大河ドラマ『麒麟がくる』第十七回あらすじ&イラストレポート【麒麟がきても、こなくても】
ファン目線で大河ドラマを楽しむイラスト連載!
毎週日曜放送のNHK大河ドラマ『麒麟がくる』を楽しむ、大河ドラマ追っかけレポート!
毎週金曜日、前の週のおさらいを兼ねてあらすじと感想をお送りする(以下、ネタバレを含みます)。
『麒麟がくる』第十七回「長良川の戦い」のあらすじ
高政(伊藤英明)と道三(本木雅弘)の戦いが始まろうとしていた。
不利な状況に立たされている道三を助けようとする信長(染谷将太)。引き留めようとする帰蝶(川口春奈)だったが、信長は戦へと向かってしまう。
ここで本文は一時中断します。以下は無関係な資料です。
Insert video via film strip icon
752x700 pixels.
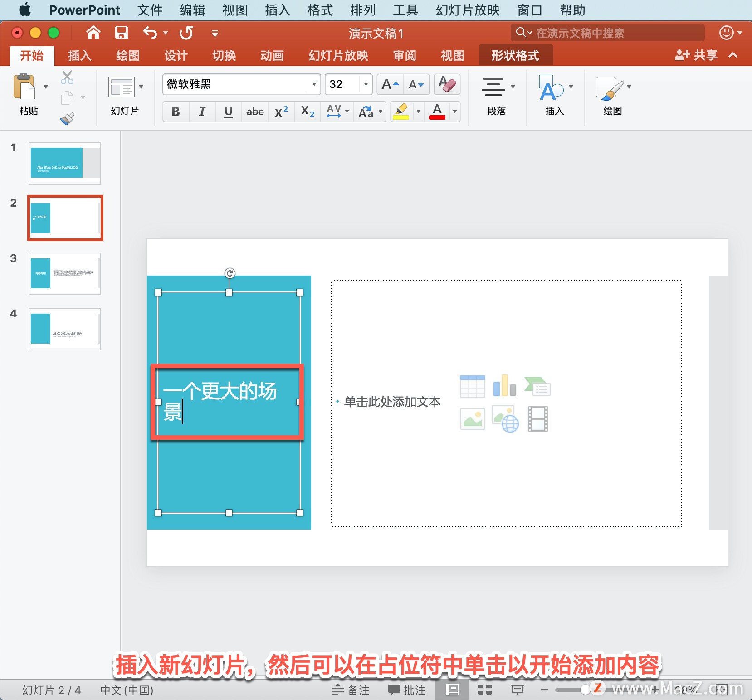pos(537,418)
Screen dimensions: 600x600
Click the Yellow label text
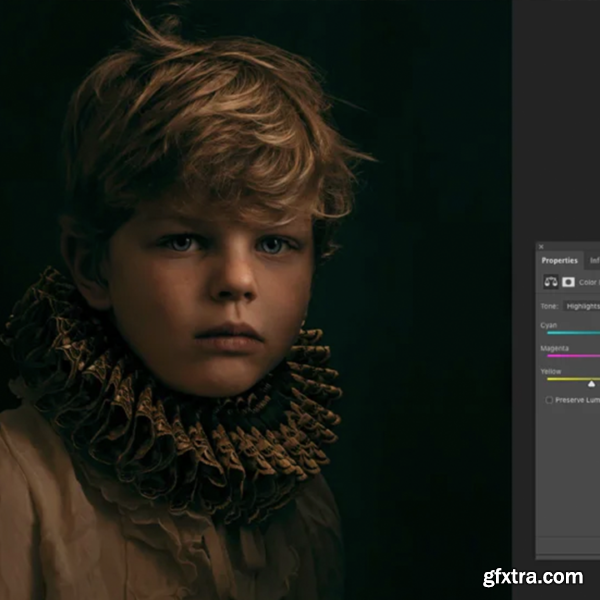click(x=551, y=371)
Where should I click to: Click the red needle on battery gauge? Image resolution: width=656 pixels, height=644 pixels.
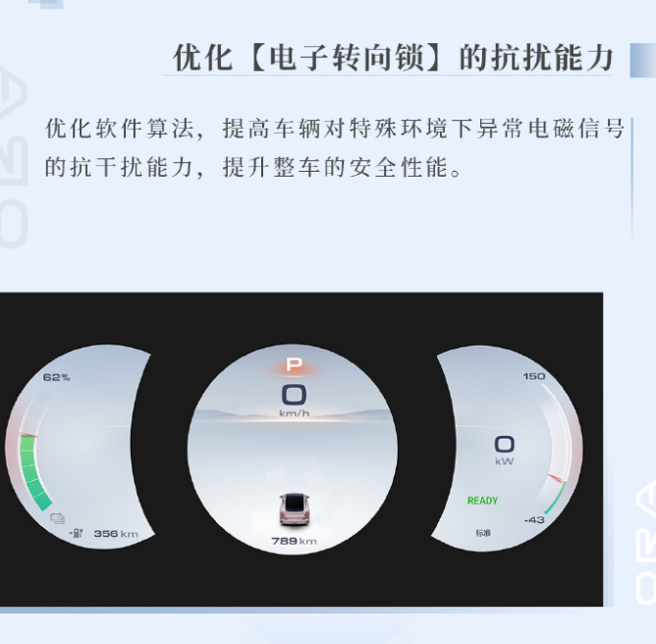click(29, 435)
長良川の南北を挟んで戦が始まり、道三のもとに駆けつけようとする十兵衛(長谷川博己)。
数の不利をくつがえせず、敗戦が濃厚となった道三はただ一騎で高政のもとに現れる。
高政は手出し無用と叫び、父子で槍をかわす。「父の名を申せ」と道三に迫られた高政は、「土岐頼芸だ」と嘘を重ねる。
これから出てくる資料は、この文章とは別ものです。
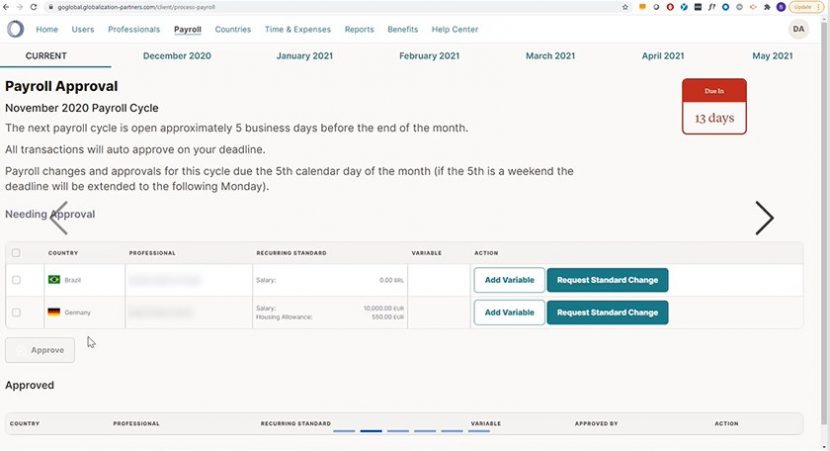Switch to the January 2021 tab
Screen dimensions: 830x451
coord(306,56)
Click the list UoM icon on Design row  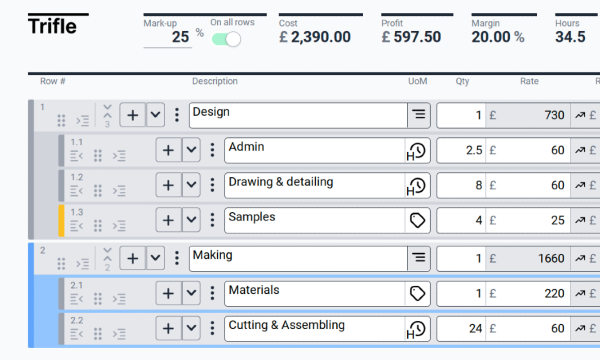point(419,114)
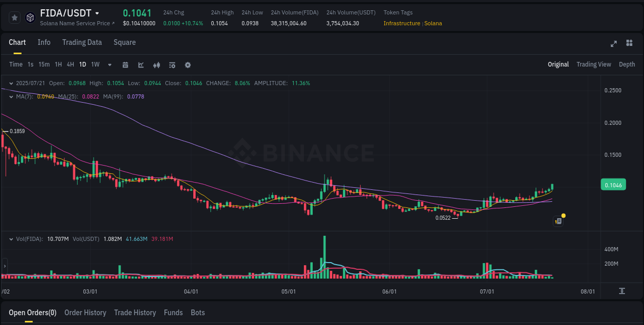
Task: Switch chart mode to Trading View
Action: [x=594, y=64]
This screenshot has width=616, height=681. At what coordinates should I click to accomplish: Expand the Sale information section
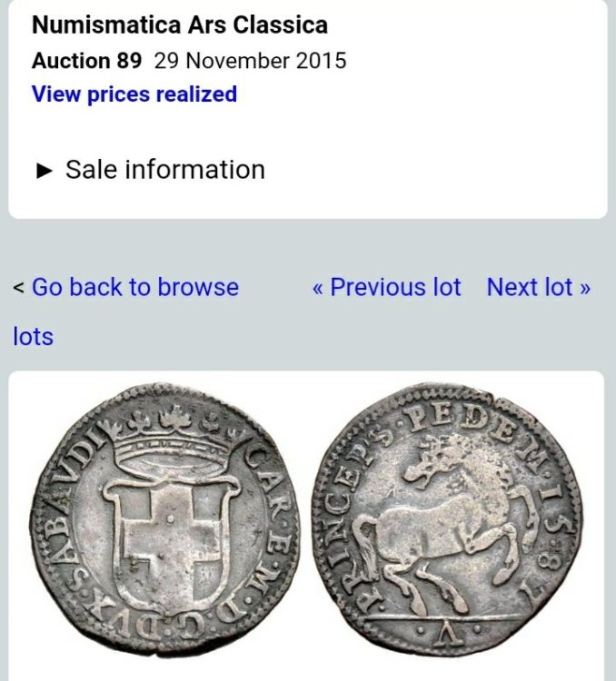[x=164, y=170]
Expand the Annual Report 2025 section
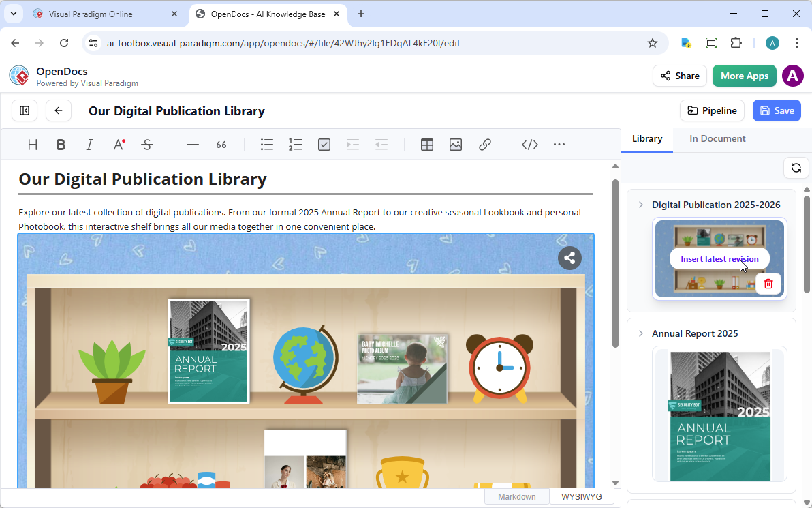The height and width of the screenshot is (508, 812). [640, 333]
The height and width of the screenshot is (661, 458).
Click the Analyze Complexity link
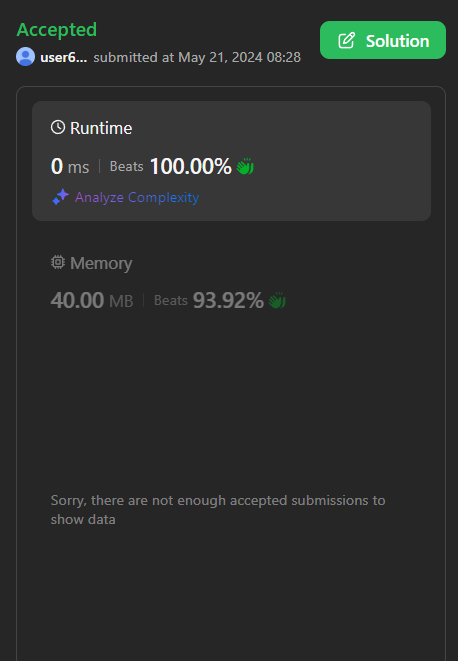[137, 197]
家臣たちの前で「嘘を騙るな」と恫喝され、高政は周りの家臣に道三を殺させる。
高政は、その場に駆けつけた十兵衛に「今からでも自分のもとにこい」と声をかける。最後まで自分の父が頼芸だと騙る高政に「道三と違い、土岐頼芸を立派な人間だと思ったことはない」と告げ、別れる十兵衛。
道三の死と信長の敗走を聞かされた帰蝶は、伊呂波太夫(尾野真千子)を呼びだし、美濃へ向かわせる。
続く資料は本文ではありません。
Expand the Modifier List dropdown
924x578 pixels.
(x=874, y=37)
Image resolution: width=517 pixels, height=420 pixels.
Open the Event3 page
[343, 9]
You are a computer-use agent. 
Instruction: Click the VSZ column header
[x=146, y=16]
一方の駒(門脇麦)と春次(菊丸・岡村隆史)も、裏道を使って駿河から美濃へ向かっていた。
明智荘は高政に攻め入られようとしていた。
光安(西村まさ彦)から明智家を託された十兵衛は、母と妻を連れ、村の者たちに別れを告げ、生まれ育った領地から落ち延びることとなった。
大河ドラマ追っかけレポート17(5/10放送回)

“賢い”帰蝶の苦悩
妻の帰蝶がとめるのも聞かず、「親父殿を助ける!」と、負けるとわかっている道三のもとへ向かう信長。残された帰蝶は「皆、愚か者じゃ!」と叫ぶことしかできない。
このドラマで一番賢いのは、たぶん彼女だ。
父・道三譲りの頭の良さと冷淡さと行動力。見事に作戦を立て、伊呂波太夫を使って信長の力を道三に見せつけ、二人の仲をとりもつ。斎藤家と織田家の同盟をより強固にすることに成功した。
しかし賢い彼女が将棋の盤上でいくらうまく策を練っても、彼女の駒たちはみんな生身の人間。みんな好き勝手に動く。
道三と信長を仲良くさせることに成功したけれど、その絆が強くなりすぎて、信長が危険を顧みずに道三を助けにいくほどになるとは。そしてたぶんそれは「愛する妻の父だから」と、信長が自分を大切に思っているからでもある。
「この帰蝶が嫁入りするんだから信長も自分に夢中になるはず!」斎藤家のためにも、そうさせねば、とは思っていただろうけど、彼女の想定以上に信長は帰蝶を愛している気がする。
いくら賢くても、人の心まではあやつれない。
賢い彼女の作戦通りに全て進めば、十兵衛は弟の孫四郎の味方につき、道三は美濃の影の実力者であり続け、尾張と美濃の同盟も安泰……となるはずだったんだと思うけれど。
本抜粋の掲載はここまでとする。